His training came in 1918 when he studied alongside his father and took instruction from two accomplished figures in Swedish art education: Frans Wilhelm Odelmark and Carl Wilhelmson. Wilhelmson in particular was a formative presence - a Gothenburg-trained painter whose handling of coastal light and fishermen's lives had earned him a central place in Swedish realism. That apprenticeship gave Wiedh a disciplined eye for atmosphere and a technical grounding in plein-air observation.

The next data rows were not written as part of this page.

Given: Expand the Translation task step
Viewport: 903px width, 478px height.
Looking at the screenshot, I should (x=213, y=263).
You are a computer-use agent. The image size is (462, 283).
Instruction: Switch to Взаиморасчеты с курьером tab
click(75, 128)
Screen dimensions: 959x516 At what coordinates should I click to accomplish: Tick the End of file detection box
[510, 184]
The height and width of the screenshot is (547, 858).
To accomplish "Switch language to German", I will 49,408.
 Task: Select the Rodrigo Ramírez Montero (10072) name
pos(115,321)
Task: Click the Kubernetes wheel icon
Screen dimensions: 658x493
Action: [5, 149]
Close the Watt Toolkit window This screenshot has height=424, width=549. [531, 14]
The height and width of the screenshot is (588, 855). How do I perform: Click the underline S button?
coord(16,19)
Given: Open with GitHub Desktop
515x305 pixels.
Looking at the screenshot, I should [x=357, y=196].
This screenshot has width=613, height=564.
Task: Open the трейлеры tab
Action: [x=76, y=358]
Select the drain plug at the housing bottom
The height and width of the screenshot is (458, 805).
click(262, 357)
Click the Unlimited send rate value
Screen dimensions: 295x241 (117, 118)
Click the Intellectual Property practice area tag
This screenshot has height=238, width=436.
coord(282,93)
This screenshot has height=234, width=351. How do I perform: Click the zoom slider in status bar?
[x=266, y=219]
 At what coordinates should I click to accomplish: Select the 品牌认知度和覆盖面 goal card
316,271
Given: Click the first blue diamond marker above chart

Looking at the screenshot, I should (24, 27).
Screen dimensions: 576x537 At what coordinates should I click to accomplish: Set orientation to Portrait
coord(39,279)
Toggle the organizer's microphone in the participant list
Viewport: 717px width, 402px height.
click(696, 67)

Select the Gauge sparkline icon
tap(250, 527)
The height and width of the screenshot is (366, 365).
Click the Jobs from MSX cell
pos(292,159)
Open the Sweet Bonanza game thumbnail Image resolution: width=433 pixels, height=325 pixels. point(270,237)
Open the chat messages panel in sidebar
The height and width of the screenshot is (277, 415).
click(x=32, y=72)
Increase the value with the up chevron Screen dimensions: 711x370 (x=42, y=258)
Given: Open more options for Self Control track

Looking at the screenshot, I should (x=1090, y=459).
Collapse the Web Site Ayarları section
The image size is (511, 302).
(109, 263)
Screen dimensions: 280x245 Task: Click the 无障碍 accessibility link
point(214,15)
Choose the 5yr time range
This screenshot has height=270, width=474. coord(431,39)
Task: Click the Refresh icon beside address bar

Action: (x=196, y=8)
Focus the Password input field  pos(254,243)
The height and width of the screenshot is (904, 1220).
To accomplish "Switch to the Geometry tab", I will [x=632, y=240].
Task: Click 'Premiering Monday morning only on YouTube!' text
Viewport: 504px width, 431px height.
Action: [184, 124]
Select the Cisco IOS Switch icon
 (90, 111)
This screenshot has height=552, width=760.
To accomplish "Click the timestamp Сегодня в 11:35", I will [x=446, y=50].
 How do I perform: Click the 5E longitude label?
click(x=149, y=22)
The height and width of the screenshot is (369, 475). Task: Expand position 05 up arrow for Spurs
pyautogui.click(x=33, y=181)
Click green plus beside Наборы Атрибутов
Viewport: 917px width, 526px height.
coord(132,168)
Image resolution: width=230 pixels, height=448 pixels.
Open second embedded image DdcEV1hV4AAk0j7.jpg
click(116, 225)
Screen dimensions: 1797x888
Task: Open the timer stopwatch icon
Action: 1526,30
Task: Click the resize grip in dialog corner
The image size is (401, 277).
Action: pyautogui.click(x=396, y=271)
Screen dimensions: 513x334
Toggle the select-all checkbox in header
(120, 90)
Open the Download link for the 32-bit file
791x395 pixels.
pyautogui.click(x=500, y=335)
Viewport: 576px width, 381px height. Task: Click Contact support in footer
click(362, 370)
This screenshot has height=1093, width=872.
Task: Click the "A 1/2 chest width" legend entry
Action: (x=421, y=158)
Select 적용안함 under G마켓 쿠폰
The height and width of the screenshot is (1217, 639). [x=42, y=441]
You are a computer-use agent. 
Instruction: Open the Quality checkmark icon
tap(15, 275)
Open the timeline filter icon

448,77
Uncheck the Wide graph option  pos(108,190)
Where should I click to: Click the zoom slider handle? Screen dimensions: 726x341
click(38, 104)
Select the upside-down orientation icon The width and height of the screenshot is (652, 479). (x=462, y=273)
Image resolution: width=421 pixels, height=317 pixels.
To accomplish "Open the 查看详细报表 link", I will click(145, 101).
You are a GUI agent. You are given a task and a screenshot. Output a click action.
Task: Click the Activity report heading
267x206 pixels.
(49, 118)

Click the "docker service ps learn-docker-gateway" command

Under the working name Anshelm Dahl, he built a body of work centred on two recurring subjects: the sea inlets and rocky shores of the Swedish west coast, especially around Gullmarsfjorden north of Gothenburg, and the quieter inland world of forest cottages and lake reflections in autumn colours. His coastal canvases show careful attention to light moving across water, to cloud formations and the grey-blue mood of Bohuslän, while his forest and cottage scenes convey a more intimate stillness. Neither subject was fashionable in the modernist sense, but both were executed with genuine craft.
He exhibited at Arfvedsson's art trade shows in Stockholm and the provinces, and gave two independent exhibitions - in Östersund in 1936 and in Örebro in 1941 - suggesting a career that reached audiences outside the capital without seeking gallery-world prestige.
On the auction market, Anshelm Dahl's work appears at regional Swedish houses including Metropol, Södermanlands Auktionsverk, and Skånes Auktionsverk, with all 15 catalogued lots falling in the paintings category. Prices are modest, reflecting his niche status: a coastal landscape sold for 1,900 SEK at the top end, with most signed oils on canvas trading in the 300-500 SEK range. His work remains accessible to collectors interested in early 20th-century Swedish figurative painting.